De groene reflex is crisisbestendig
Ondanks de crisis bleven de investeringen in energie-efficiëntie voor commerciële gebouwen vrij stabiel. Dat blijkt uit de Energy Efficiency Indicator voor 2010 die gepubliceerd werd door Johnson Controls.
In 1885 installeerde de Amerikaan Warren S. Johnson de eerste elektrische kamerthermostaat om in lokalen de temperatuur te regelen. Daaruit vloeide al snel de Johnson Electric Service Company voort, een bedrijfje dat de professor samen met enkele investeerders oprichtte. Vandaag – 125 jaar later – kennen we het als Johnson Controls, de wereldleider in oplossingen en producten voor een betere energie-efficiëntie van gebouwen.
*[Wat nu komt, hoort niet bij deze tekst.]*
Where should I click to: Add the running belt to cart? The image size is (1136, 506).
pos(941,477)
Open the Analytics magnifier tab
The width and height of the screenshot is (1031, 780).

Bekende toepassingen zijn de HVAC-systemen (heating ventilation air conditioning) en koelingsystemen voor residentiële, commerciële en industriële panden.
Johnson Controls ontwikkelde samen met de International Facility Management Association ook de Energy Efficiency Indicator (EEI). Die wordt jaarlijks berekend en peilt naar de prioriteiten, praktijken en investerings-plannen voor het energiemanagement van commerciële gebouwen. “De eerste EEI dateert van 2007”, zegt Agostino Renna, vicepresident en general manager van Johnson Controls voor Zuid- en Centraal-Europa. “Die was gebaseerd op de feedback van 1200 bedrijfsleiders die doorgaans gevestigd waren in Noord-Amerika. Anno 2010 is de indicator uitgegroeid tot een internationale referentie: 2882 bedrijven in de Verenigde Staten en Canada, het Verenigd Koninkrijk, Frankrijk, Duitsland, Spanje, Italië, Polen, China en India waren betrokken bij het onderzoek.”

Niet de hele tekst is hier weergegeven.